### What the task asks
Give the entries again exactly. Skip the pictures.

### Supplied entries
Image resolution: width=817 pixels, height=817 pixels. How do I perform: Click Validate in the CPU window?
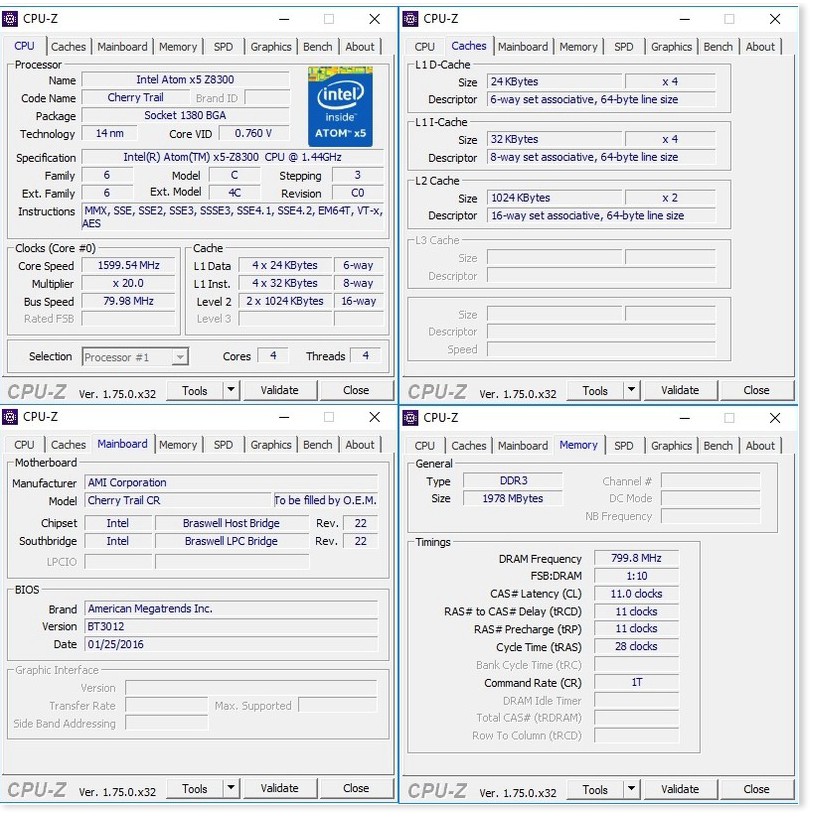click(x=281, y=390)
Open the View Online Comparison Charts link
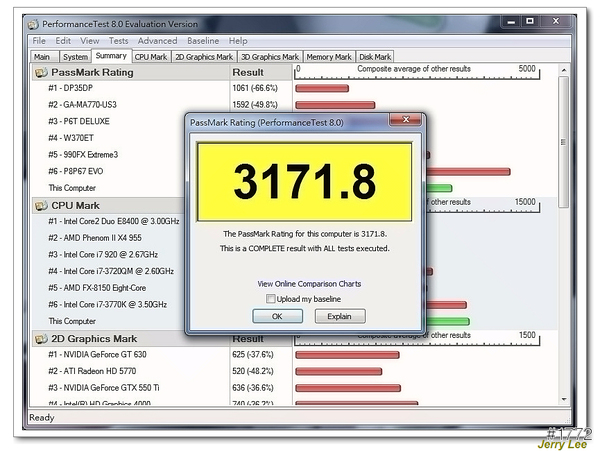This screenshot has width=600, height=451. pyautogui.click(x=309, y=284)
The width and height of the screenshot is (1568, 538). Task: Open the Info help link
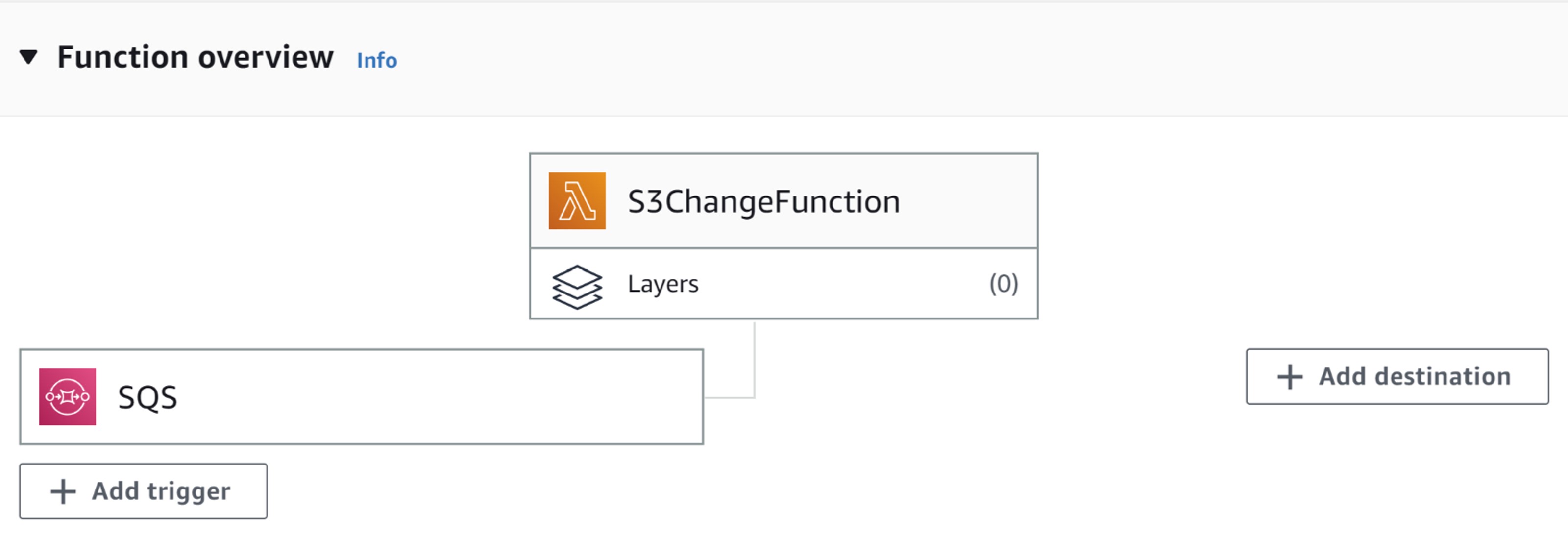376,60
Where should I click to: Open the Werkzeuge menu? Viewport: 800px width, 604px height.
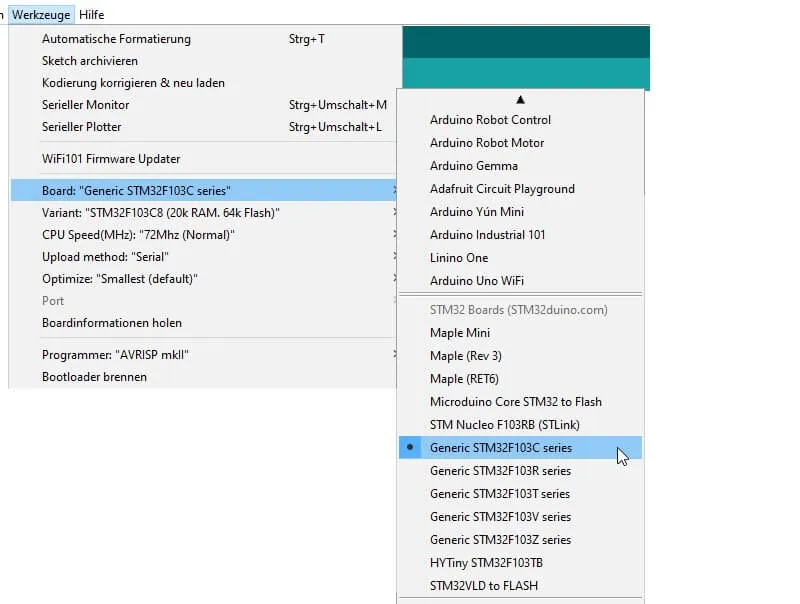tap(41, 14)
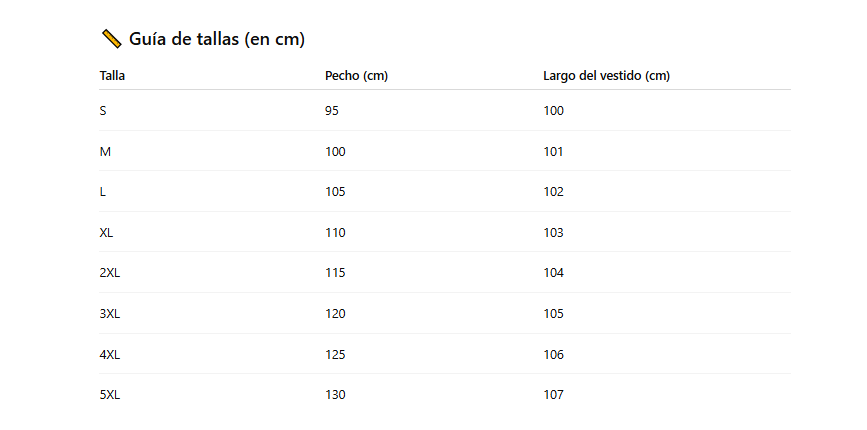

### Task solution
Image resolution: width=817 pixels, height=817 pixels. How do I perform: Click Validate in the CPU window?
click(x=281, y=390)
Open the View Online Comparison Charts link
This screenshot has width=600, height=451. pyautogui.click(x=309, y=284)
The width and height of the screenshot is (1568, 538). Task: Open the Info help link
376,60
Where should I click to: Open the Werkzeuge menu? Viewport: 800px width, 604px height.
tap(41, 14)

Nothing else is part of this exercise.